Je veux être le Grand-Duc qui jette des ponts entre les générations, entre tradition et innovation. Je m’emploierai à bâtir des ponts entre les individus et à contribuer ainsi à la cohésion de notre société. En nous tournant vers l’avenir, ce sont nos valeurs partagées, notre créativité et notre solidarité qui nous feront avancer unis.
Fort heureusement, le monde d’aujourd’hui est bien différent des heures sombres de notre histoire – quand les paroles de la Grande-Duchesse Charlotte apportaient une lueur d’espoir à tout un peuple. Mais il est aussi différent de ce qu’il était il y a vingt-cinq ans, lorsque mon père prêtait serment en ce même lieu.
Nous devons faire face à de nombreux défis : des tensions géopolitiques croissantes, une économie mondiale redevenue imprévisible, une spirale de désinformation qui menace nos démocraties et les effets du changement climatique toujours plus tangibles. La guerre, comme la pauvreté, demeurent, hélas, des constantes tragiques.
Notre monde évolue rapidement sous l’effet des progrès technologiques et des transformations sociétales. Mais le Luxembourg a toujours su s’adapter aux nouveaux enjeux internationaux et transformer les défis en opportunités.
Nous pouvons être fiers de ce que nous avons accompli, mais il serait imprudent de nous en contenter. Des investissements innovants font du Luxembourg non seulement une place financière de premier plan, mais aussi un pôle attractif pour les nouvelles technologies. Ainsi, nous façonnons notre avenir, nous soutenons une économie forte et durable, et nous préservons notre modèle social.
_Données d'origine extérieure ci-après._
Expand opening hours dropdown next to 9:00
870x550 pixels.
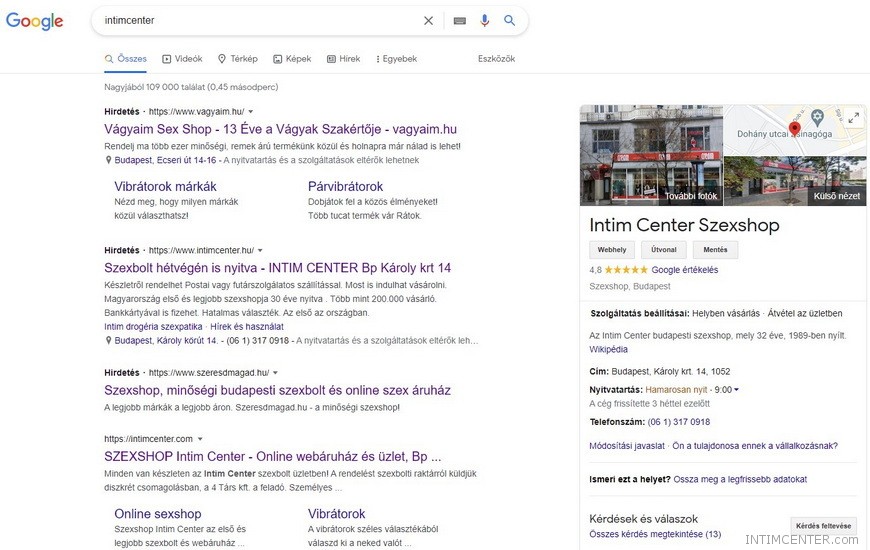[737, 390]
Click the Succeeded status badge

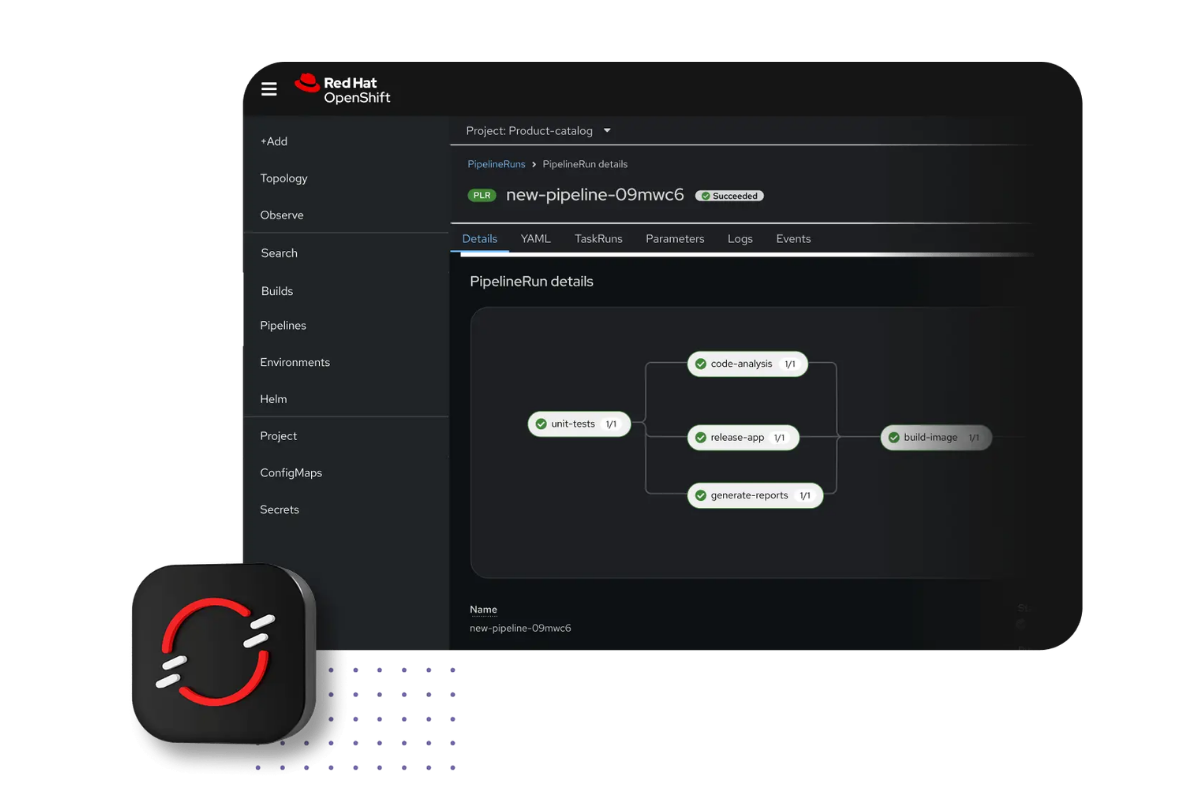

Au Luxembourg, nous disposons des atouts pour relever les défis de demain. Je souhaite que nous continuions à avancer ensemble dans un esprit de solidarité et de responsabilité. Bâtir ces ponts est l’une des grandes forces du Grand-Duché. Notre stabilité sociale demeure un atout majeur, tant pour notre société que pour notre économie.
Telles sont les forces d’un Luxembourg dynamique, innovant et attractif. Dans mes nouvelles fonctions, ce sera pour moi un grand honneur de continuer à être l’ambassadeur de ce Luxembourg à l’étranger et de soutenir ainsi l’action du gouvernement.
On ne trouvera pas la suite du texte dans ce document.